AGRAVO REGIMENTAL

Ministério Público pede ao STF a cassação de liminar que dá posse a Fávaro no Senado

Esse é mais um capítulo da briga pela conquista de uma vaga que possa representar Mato Grosso no Senado Federal

por Estevan de Melo, de Rondonópolis

18 de Março de 2020, 13h10

Foto: Ednilson Aguiar/O Livre
Foto: Ednilson Aguiar/O Livre

A Procuradoria Geral Eleitoral (PGE) ingressou com agravo regimental para o plenário do Supremo Tribunal Federal (STF) reformar a decisão do ministro José Dias Toffolli que autorizou a posse do ex-vice-governador Carlos Fávaro no Senado Federal, em substituição a senadora Selma Arruda, cassada pelo Tribunal Superior Eleitoral (TSE).

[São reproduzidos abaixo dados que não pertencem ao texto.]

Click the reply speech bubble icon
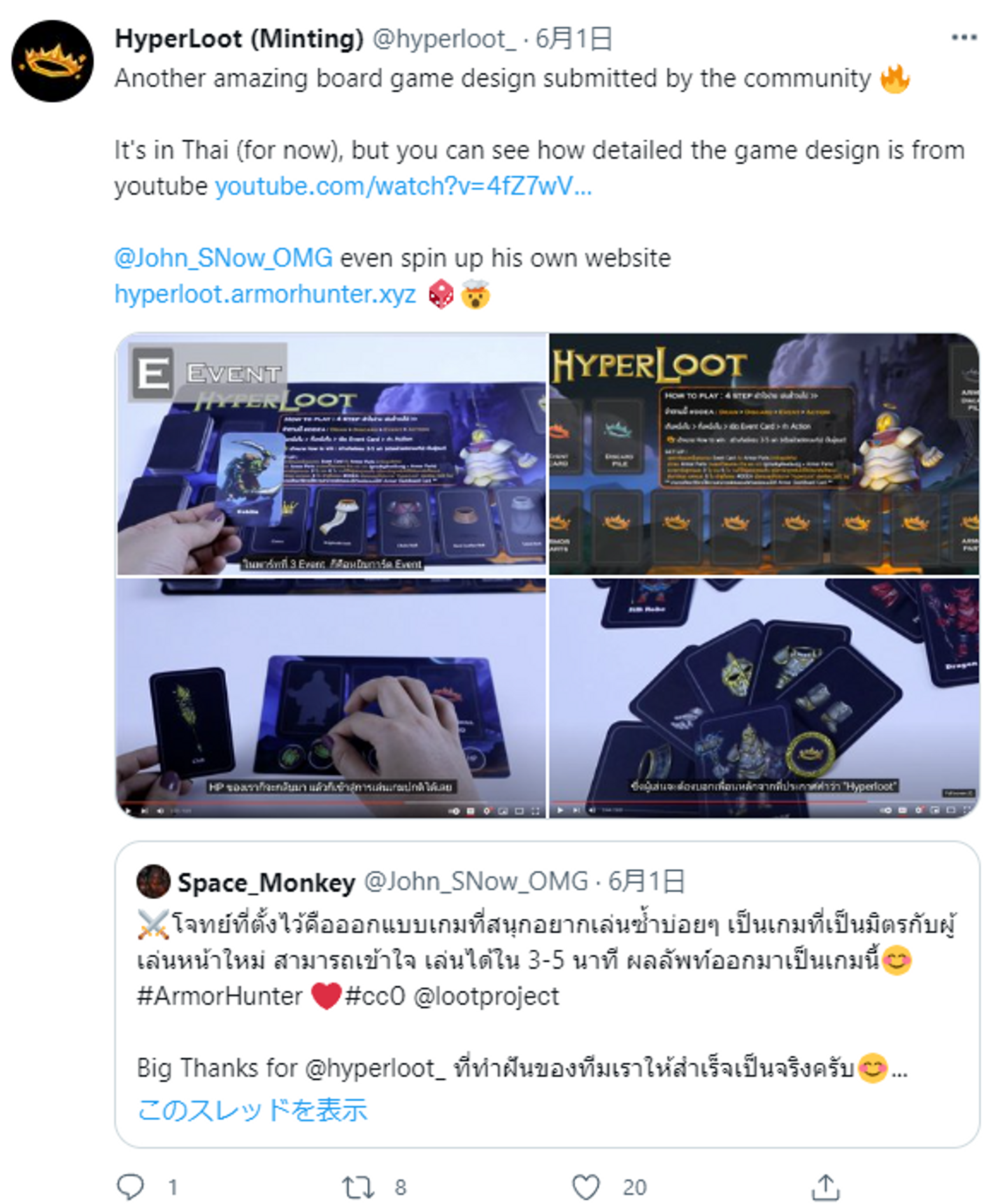The height and width of the screenshot is (1204, 1007). tap(131, 1187)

Esse é mais um capítulo da briga pela conquista de uma vaga que possa representar Mato Grosso no Senado Federal. Nessa terça-feira (17), o TSE, em decisão dada pela ministra Rosa Weber, decidiu pela suspensão da eleição suplementar antes marcada para o dia 26 de abril.

O Vice-Procurador Eleitoral destacou dois pontos apontados na decisão do Tribunal Superior Eleitoral, que cassou Selma. O primeiro é em relação ao prazo de que a nova eleição deveria acontecer entre 20 e 40 dias após a cassação, prazo já ultrapassado. O segundo ponto foi que a mesma decisão que cassou Selma afirmou que não há previsão constitucional de que o 3º colocado assume a vaga.

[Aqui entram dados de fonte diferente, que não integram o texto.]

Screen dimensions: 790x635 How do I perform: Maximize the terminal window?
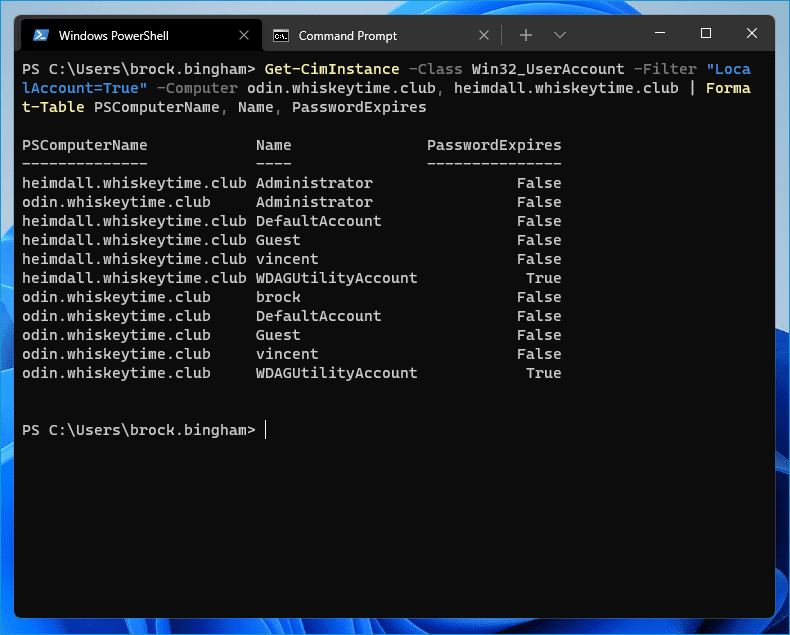[x=706, y=33]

“Isso significa, em outros termos, que o que se tenta fazer com a presente ADPF é suplantar a decisão do TSE, a qual naturalmente está sujeita a recurso dirigido para o STF”, disse Góes.

 “Ante o exposto, o Ministério Público Eleitoral requer o conhecimento e provimento do presente agravo, para que seja cassada a liminar concedida e se reconheça, na linha da jurisprudência do Supremo Tribunal Federal, o não cabimento das ADPFs 643 e 644, com sua improcedência”, completou.